:: EXERCISE OBJECTIVE ::
Which lines run from the line with "You are a computer-use agent. The width" through the line with "This screenshot has width=322, height=258." in the entries below? Print them exactly, both ends included, and nothing more.
THE INPUT Start Marker
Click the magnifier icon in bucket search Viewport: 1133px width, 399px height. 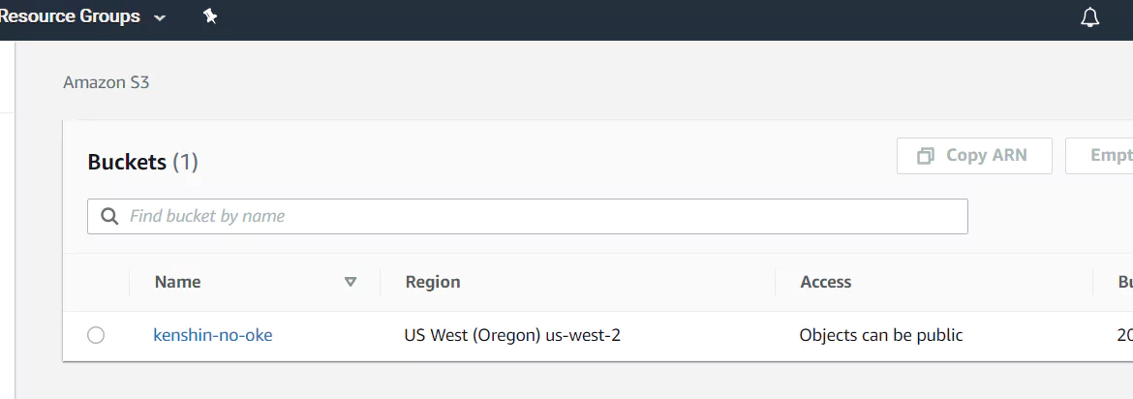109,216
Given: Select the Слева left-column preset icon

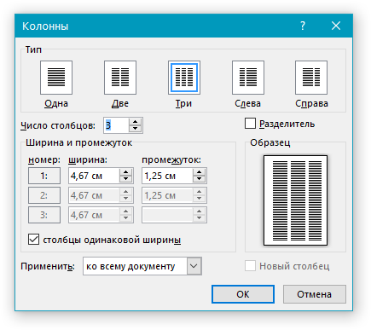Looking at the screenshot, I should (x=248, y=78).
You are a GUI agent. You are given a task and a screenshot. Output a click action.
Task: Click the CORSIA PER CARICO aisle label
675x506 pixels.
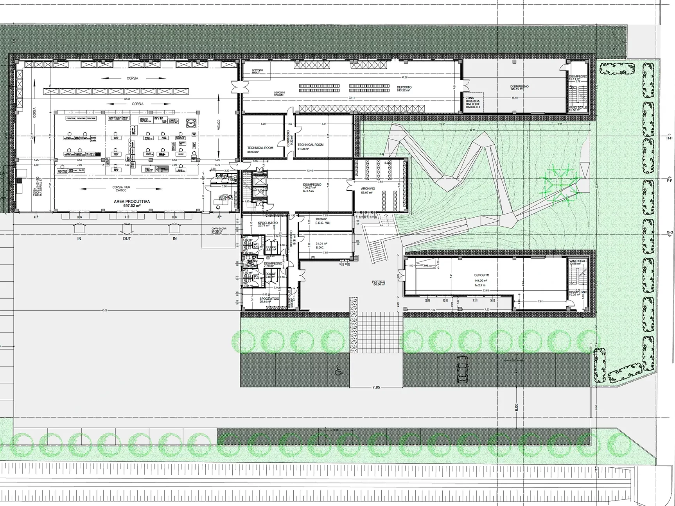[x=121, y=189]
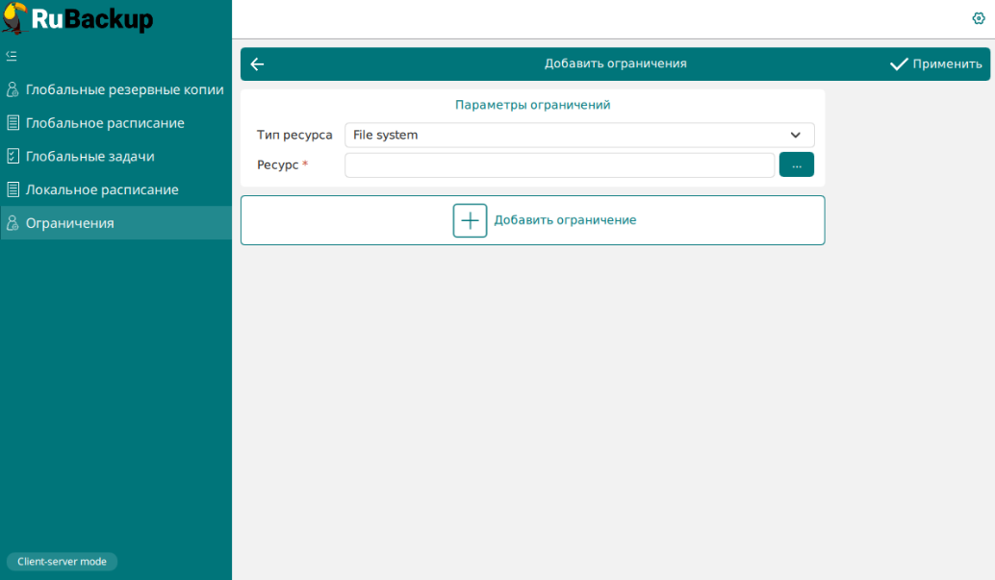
THE INPUT End Marker
THE INPUT Start Marker
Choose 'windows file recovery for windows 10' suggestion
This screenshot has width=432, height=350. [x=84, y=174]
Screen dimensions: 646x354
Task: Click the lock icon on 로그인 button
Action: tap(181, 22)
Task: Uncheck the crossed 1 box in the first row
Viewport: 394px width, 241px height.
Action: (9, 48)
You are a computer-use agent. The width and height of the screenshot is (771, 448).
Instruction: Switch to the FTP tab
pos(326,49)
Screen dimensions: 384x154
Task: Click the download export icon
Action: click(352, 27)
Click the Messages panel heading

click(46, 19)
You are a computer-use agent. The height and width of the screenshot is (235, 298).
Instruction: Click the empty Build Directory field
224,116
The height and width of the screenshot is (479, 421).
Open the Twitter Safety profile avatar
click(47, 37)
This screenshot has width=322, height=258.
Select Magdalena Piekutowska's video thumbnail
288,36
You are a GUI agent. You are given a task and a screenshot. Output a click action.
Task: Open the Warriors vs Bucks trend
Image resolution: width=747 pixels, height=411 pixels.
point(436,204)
THE INPUT End Marker
:: ANSWER TO THIS TASK ::
You are a computer-use agent. The width and height of the screenshot is (771, 448).
Instruction: Switch to the FTP tab
pos(326,49)
Screen dimensions: 384x154
Task: Click the download export icon
Action: click(352, 27)
Click the Messages panel heading

click(46, 19)
You are a computer-use agent. The height and width of the screenshot is (235, 298).
Instruction: Click the empty Build Directory field
224,116
The height and width of the screenshot is (479, 421).
Open the Twitter Safety profile avatar
click(47, 37)
This screenshot has width=322, height=258.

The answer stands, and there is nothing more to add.